▶ [MATERIAL SHOWN]
──────────────────────────────
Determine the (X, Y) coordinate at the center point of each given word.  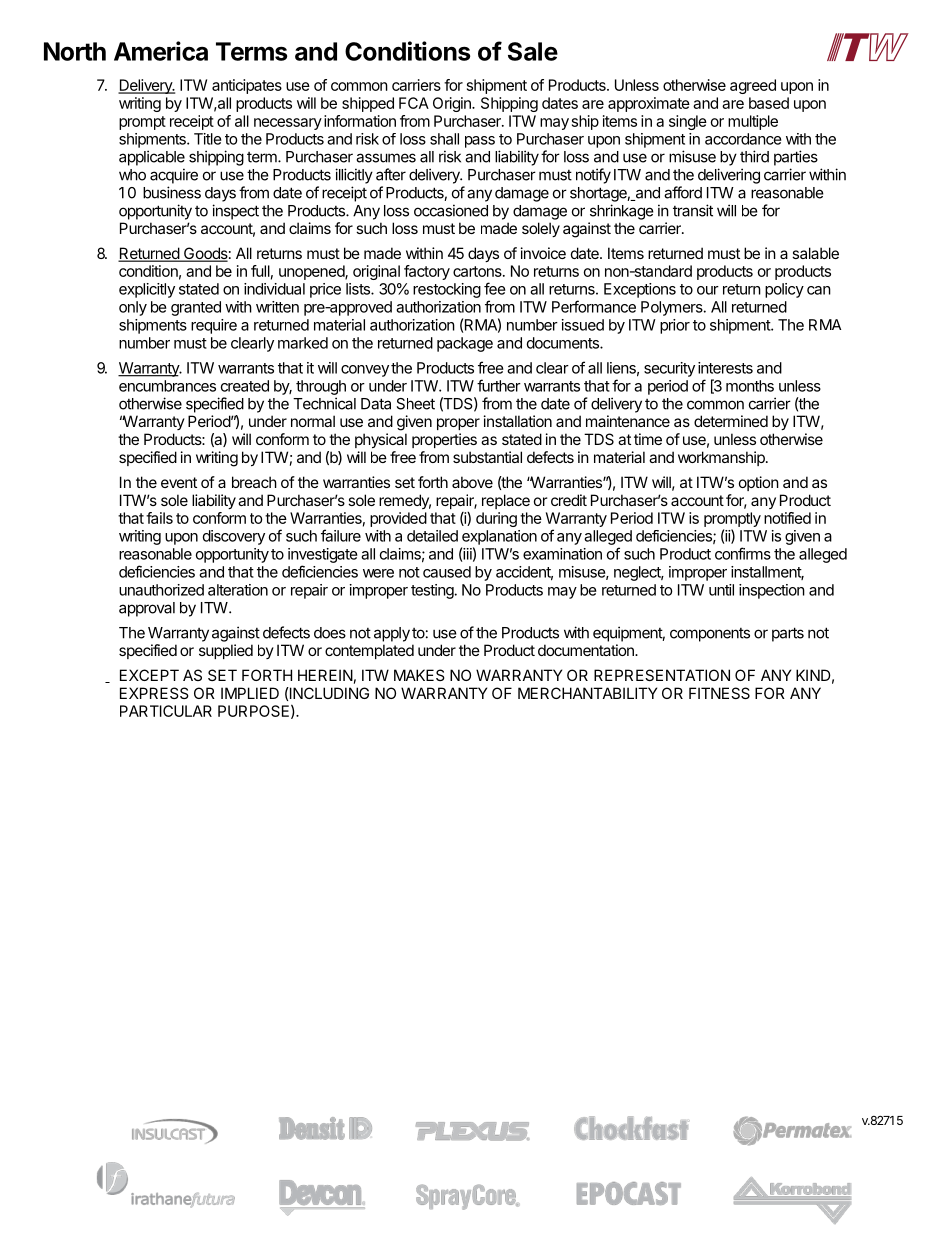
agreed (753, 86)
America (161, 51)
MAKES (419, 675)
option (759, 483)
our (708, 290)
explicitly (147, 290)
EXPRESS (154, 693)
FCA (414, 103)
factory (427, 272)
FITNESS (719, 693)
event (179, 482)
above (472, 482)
──────────────────────────────
▶ [GIVEN REQUEST] Copy out word for word the rows from the line containing "America (161, 51)" through the last row, including both of those lines.

▶ [RESPONSE BELOW]
America (161, 51)
MAKES (419, 675)
option (759, 483)
our (708, 290)
explicitly (147, 290)
EXPRESS (154, 693)
FCA (414, 103)
factory (427, 272)
FITNESS (719, 693)
event (179, 482)
above (472, 482)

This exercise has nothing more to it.